Exercise prompt: Find every line in the data that contains the word "computer". Return each of those lines.

Records:
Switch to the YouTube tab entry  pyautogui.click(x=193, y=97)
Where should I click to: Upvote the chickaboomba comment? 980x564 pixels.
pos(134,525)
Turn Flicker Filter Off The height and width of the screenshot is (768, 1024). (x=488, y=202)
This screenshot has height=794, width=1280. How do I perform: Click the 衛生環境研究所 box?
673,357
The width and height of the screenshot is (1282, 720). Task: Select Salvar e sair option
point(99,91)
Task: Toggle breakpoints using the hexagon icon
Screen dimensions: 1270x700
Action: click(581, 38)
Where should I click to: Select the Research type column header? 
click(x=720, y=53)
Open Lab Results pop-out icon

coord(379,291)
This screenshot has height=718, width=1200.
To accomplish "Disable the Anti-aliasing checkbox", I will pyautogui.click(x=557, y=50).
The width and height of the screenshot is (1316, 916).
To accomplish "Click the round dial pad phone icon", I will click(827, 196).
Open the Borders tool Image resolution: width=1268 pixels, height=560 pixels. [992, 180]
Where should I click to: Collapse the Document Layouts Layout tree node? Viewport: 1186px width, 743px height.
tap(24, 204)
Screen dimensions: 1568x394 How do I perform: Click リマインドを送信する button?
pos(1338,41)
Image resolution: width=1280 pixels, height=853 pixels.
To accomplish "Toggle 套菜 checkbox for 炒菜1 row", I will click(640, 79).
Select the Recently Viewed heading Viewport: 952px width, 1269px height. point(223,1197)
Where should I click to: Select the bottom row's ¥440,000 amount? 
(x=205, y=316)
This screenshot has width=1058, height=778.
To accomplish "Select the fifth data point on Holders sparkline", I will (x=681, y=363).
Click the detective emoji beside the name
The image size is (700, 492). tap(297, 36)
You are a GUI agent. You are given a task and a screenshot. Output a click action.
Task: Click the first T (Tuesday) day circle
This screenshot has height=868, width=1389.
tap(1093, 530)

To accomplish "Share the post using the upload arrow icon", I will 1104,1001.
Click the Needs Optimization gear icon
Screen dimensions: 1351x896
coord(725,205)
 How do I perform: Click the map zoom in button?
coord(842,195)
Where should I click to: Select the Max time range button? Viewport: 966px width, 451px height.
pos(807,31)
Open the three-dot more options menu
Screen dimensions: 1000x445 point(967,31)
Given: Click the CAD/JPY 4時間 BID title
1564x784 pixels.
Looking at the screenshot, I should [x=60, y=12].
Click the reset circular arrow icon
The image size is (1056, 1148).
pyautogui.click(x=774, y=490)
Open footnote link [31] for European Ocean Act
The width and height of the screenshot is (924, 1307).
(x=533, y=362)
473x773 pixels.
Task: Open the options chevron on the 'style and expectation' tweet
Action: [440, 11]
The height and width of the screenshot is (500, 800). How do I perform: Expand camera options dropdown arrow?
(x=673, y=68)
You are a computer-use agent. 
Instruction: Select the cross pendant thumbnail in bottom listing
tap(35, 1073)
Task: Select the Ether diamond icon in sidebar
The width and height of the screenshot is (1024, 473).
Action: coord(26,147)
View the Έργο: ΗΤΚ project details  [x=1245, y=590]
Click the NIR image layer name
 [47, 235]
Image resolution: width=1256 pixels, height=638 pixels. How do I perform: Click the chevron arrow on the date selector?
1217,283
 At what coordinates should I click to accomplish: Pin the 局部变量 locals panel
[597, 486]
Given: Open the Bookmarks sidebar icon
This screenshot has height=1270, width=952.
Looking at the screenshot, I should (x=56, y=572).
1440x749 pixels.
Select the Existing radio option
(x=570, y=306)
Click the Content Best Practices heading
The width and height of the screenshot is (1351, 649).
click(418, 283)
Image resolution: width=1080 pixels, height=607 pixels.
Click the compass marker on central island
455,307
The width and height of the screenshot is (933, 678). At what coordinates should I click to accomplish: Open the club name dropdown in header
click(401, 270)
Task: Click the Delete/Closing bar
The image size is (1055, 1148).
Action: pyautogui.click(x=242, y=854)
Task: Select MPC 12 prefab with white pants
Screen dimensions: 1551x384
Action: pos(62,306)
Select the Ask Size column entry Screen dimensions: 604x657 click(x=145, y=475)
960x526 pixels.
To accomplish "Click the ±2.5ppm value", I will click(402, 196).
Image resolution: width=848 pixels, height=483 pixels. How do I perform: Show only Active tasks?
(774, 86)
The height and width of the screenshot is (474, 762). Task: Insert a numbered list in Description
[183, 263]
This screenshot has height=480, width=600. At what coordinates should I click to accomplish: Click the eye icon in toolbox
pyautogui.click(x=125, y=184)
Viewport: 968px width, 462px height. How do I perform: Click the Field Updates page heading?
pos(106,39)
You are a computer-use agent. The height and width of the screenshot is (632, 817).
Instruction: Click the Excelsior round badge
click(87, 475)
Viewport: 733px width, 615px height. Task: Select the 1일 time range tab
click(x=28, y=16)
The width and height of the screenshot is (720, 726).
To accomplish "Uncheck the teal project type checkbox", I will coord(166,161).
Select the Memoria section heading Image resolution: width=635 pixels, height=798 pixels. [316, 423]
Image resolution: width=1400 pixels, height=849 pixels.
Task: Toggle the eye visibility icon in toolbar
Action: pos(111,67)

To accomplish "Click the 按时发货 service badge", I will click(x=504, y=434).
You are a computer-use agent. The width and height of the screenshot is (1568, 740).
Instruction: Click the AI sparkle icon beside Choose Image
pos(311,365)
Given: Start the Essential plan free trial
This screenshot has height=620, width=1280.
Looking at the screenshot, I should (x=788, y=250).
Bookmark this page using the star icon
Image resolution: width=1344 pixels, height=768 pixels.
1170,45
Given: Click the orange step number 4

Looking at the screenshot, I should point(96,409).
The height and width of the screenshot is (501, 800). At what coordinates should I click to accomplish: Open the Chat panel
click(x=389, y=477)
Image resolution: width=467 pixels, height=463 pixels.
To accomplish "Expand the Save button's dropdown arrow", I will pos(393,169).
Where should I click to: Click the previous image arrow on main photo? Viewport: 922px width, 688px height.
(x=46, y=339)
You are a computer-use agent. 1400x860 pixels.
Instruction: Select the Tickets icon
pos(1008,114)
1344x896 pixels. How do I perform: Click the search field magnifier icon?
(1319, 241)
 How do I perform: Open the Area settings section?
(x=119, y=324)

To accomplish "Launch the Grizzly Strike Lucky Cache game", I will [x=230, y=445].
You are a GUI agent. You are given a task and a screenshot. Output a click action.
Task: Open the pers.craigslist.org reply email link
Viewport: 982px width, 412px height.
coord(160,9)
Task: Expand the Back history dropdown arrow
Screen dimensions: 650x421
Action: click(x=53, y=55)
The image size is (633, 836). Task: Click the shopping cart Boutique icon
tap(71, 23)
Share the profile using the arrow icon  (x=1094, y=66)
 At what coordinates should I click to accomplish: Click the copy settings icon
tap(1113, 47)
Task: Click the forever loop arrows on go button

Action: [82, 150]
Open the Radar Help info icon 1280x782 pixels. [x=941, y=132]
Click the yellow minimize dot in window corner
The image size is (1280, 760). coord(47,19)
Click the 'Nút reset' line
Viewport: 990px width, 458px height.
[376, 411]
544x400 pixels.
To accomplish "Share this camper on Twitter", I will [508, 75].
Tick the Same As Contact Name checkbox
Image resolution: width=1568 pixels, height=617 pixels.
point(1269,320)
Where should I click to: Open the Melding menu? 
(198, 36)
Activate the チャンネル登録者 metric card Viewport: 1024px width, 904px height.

Answer for the task:
You are a computer-use agent. 
You are a computer-use agent. The height and width of the screenshot is (632, 817).
You are a computer-use agent. The width and height of the screenshot is (1568, 740).
You are a computer-use agent. 1400x860 pixels.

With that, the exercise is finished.